Amendment No. 66 stretches beyond part 1. I forewarn the Minister, in case he is not aware of it, that the Conservatives have been seeking to ensure that we put true independence in place within both the bodies being created and the regulation of health and social care professionals. I have grown used to the idea that I may live in fear and trepidation that he will, yet again, not give me the wonderful, unexpected joy of accepting my amendment, but I hope that he does. If he does not accept the merit of what I have just put forward, I need to reserve the right to attempt to bring back specific regulatory powers and provisions in the Bill, although it might have to be through separate amendments at a later stage as it passes through our House and another place. I commend the amendments to the Committee.
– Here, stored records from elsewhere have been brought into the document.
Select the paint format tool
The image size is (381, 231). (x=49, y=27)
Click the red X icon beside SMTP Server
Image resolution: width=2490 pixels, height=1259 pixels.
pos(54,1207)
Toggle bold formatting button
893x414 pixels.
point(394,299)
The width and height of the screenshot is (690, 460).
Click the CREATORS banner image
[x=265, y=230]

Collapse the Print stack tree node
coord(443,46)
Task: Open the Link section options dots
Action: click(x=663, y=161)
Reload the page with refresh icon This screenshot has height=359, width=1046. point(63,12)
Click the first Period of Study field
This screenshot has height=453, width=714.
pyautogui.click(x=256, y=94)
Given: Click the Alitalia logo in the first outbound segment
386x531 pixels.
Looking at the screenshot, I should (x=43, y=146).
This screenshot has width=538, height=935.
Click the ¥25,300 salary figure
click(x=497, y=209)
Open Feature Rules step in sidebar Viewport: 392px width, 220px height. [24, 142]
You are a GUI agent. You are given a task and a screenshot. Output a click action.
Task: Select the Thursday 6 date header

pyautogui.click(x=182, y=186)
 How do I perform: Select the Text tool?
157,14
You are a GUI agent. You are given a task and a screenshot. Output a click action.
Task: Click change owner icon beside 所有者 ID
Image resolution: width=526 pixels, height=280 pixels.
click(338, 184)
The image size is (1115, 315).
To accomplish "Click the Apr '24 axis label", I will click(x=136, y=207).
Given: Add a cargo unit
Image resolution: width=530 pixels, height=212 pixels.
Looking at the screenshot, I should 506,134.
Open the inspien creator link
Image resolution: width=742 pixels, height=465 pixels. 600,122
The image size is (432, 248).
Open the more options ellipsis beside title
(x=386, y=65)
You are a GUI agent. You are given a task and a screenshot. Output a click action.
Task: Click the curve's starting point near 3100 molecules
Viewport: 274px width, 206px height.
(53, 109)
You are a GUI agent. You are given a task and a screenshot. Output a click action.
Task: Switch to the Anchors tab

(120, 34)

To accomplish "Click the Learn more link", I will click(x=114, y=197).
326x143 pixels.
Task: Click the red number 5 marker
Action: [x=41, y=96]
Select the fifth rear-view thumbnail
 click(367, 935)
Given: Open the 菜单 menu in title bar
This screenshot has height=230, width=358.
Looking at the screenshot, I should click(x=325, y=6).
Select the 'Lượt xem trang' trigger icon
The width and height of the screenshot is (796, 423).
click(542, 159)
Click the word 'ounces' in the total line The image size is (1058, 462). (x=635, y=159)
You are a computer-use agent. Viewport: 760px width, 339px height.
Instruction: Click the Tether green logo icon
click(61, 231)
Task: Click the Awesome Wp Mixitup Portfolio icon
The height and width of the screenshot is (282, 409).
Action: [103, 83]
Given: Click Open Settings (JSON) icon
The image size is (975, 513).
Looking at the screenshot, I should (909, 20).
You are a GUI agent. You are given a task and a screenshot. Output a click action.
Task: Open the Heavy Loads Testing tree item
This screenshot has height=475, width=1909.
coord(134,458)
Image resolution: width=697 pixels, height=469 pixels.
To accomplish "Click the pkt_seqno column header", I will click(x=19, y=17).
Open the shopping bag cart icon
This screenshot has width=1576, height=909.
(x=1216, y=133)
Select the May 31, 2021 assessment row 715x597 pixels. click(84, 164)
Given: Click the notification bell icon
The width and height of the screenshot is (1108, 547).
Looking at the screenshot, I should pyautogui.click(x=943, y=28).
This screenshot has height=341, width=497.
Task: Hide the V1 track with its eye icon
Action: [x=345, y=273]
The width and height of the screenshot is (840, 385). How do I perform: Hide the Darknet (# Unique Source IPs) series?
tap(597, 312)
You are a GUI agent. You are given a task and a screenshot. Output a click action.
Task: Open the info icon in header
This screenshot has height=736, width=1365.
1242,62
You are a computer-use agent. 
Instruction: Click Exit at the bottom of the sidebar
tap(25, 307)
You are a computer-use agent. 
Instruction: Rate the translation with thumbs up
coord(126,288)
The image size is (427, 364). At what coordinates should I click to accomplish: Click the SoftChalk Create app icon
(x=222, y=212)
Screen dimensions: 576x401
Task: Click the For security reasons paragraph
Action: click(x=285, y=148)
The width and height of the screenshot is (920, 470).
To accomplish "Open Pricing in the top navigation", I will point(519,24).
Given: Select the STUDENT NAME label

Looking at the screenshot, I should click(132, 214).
As the hon. Gentleman has said, clause 150 sets out the arrangements for parliamentary control of the delegated powers in the Bill and defines which powers will be subject to the affirmative resolution procedure. They are set out in the clause, so I shall not list them here. His amendment No. 47 would make all the delegated powers in part 1 of the Bill, on the Care Quality Commission, subject to the affirmative resolution procedure. Amendment No. 66 would increase the number of delegated powers subject to the affirmative procedure by 38. That is an unacceptably high increase and would place an unacceptable burden on parliamentary time.
We are confident that both clauses represent a sensible balance between the negative and affirmative resolution procedures. They reflect the current situation. We do not think that it would be sensible, for example, to move regulation-making powers that the Healthcare Commission currently has under the negative procedure to the affirmative, and we do not think that it would be sensible or sustainable to make every delegated power granted by Parliament subject to the affirmative procedure. Given the limits of parliamentary time, it is necessary to make some judgment as to which powers in the Bill are so crucial that they warrant a higher level of scrutiny. That is what we are trying to do.
The Minister’s answer has demonstrated clearly that we are dealing with a matter of judgment. It is not necessarily based on principled positions but more to do with the capacity of the House as well as a normative approach. I am absolutely sure that the reservation that I expressed earlier may be relevant, and I shall continue to study the matter with some care, although it takes an inordinate amount of work to do so. I suspect that we shall reserve our position and mention later specific points on which we want the affirmative resolution to apply, in addition to those for which it is already provided in the Bill. Unless there is recognition of the need for that, we are not really underpinning the Committee’s intention to ensure that there is genuine scrutiny of the independent body. Instead, there will be scrutiny that is over-burdened by being refracted through the Minister and his Department. We shall return to the point in some form or another at a later stage. I beg to ask leave to withdraw the amendment.